Não é a primeira vez e, infelizmente, não será a última que uma mulher desacordada é abandonada e estuprada. Em março do ano passado, em
Itaitinga, Ceará, uma mulher bêbada foi simplesmente largada na rua, depois do bar em que estava fechar. Foi estuprada por um motociclista que passava pelo local. O crime foi gravado por uma câmera de segurança. Em seguida, o homem fugiu e se escondeu em outro município, na casa de parentes. Diante do cerco policial,
ele se suicidou . Não sei se as pessoas que largaram a mulher na rua às 4 da madrugada foram responsabilizadas.

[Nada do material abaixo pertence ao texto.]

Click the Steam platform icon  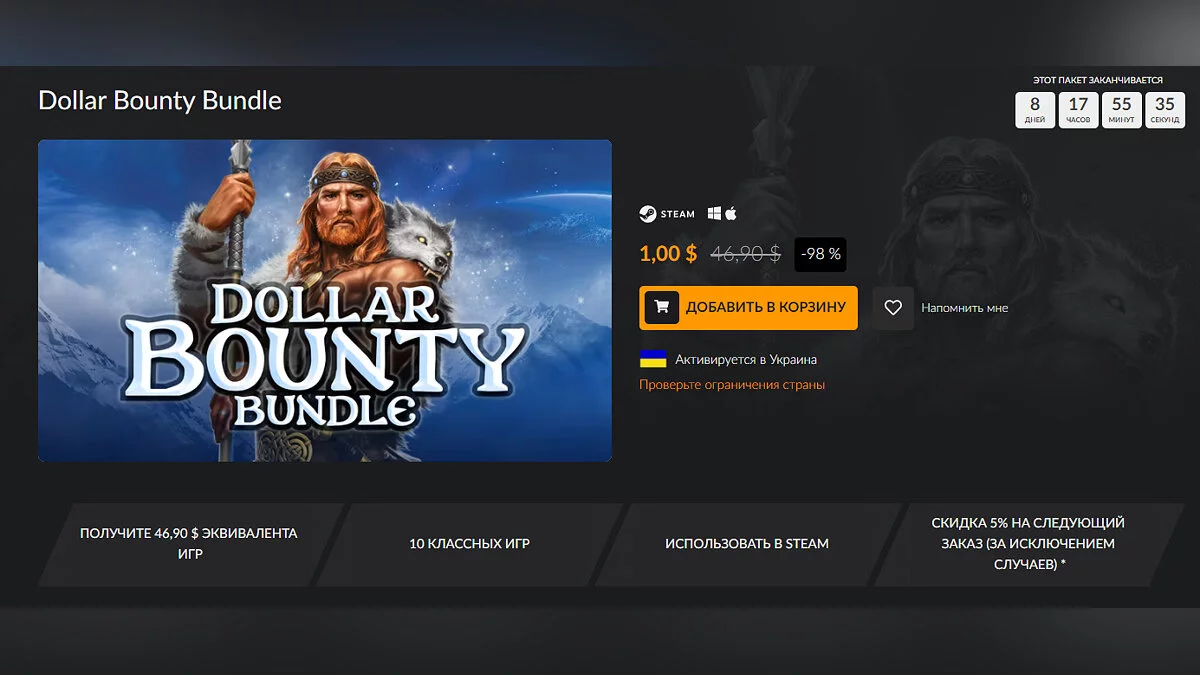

Assim como o estuprador de Belo Horizonte, o de Itaitinga também não tinha antecedentes criminais. Foi o que se chama de “
estupro de oportunidade “. Pois é, a gente vive num mundo em que muitos homens, ao encontrar uma mulher desacordada, em vez de tentar ajudá-la ou protegê-la, veem uma “oportunidade” para estuprá-la. Como lembraram inúmeras leitoras, nem todos os homens, mas sempre um homem.
Homens raramente passam por isso. Certamente há muito mais homens do que mulheres que bebem demais e ficam desacordados na rua. Mas eles são no máximo roubados, não estuprados, apesar do ditado “c* de bêbado não tem dono”. Que exista um ditado assim é mais uma prova da nossa cultura de estupro.
E, por homens raramente passarem por isso, eles não entendem como é perigoso ser mulher (ou entendem muito bem e se aproveitam de todo um sistema que quase sempre absolve estupradores). O amigo da jovem, o motorista do aplicativo, o cara que a retirou do carro, não a estupraram. Mas, por sua irresponsabilidade e negligência, criaram todo um cenário para que um outro homem a levasse. Meros seis minutos depois de ter sido abandonada.
É uma história horrível demais. E nada incomum.